#### Dataset entries:
########
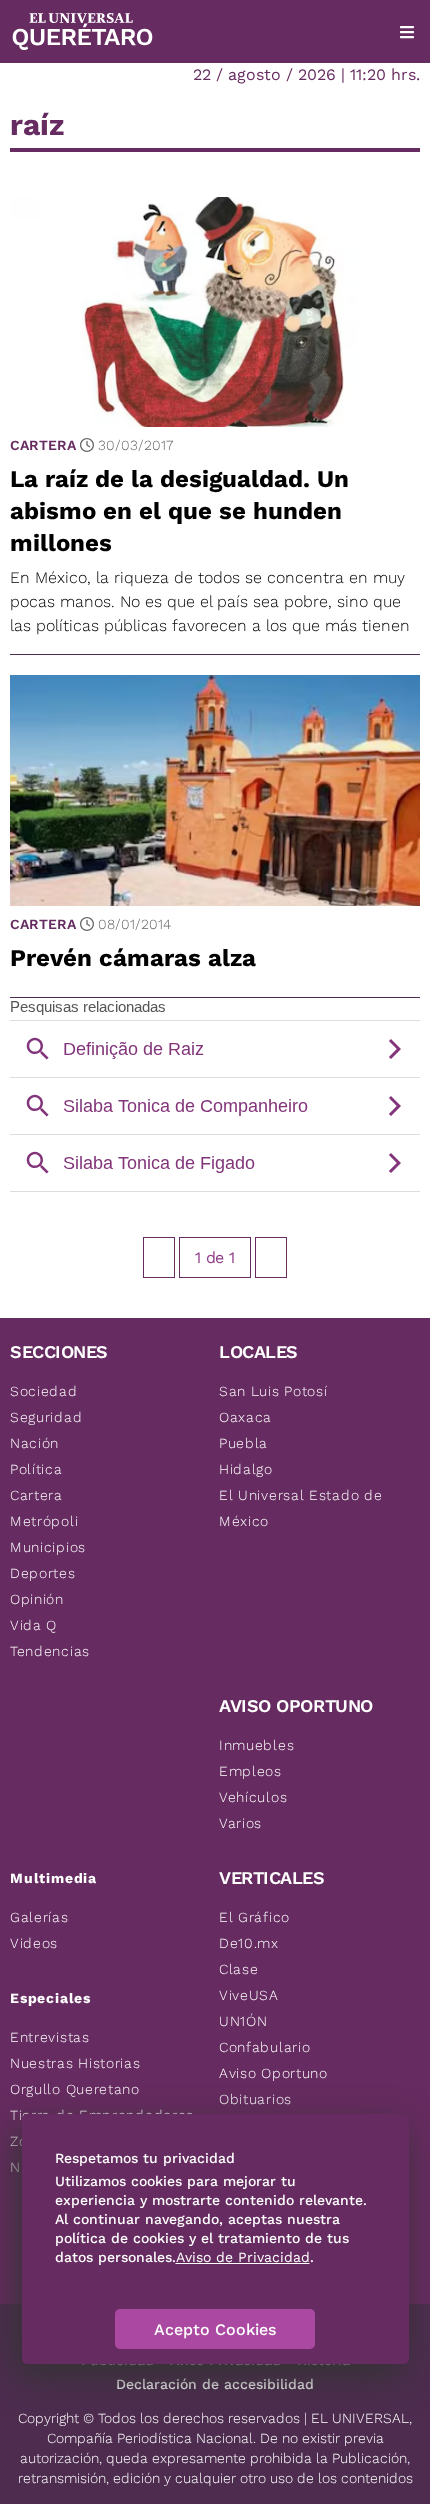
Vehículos (253, 1797)
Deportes (43, 1573)
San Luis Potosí (273, 1391)
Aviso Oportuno (273, 2073)
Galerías (39, 1917)
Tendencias (50, 1651)
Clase (239, 1969)
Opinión (37, 1599)
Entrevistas (50, 2037)
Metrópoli (44, 1521)
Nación (34, 1443)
########
The expected response consists solely of the lines from the one with "Galerías (39, 1917)" through the end of the records, repeated exactly.

#### Written response:
Galerías (39, 1917)
Tendencias (50, 1651)
Clase (239, 1969)
Opinión (37, 1599)
Entrevistas (50, 2037)
Metrópoli (44, 1521)
Nación (34, 1443)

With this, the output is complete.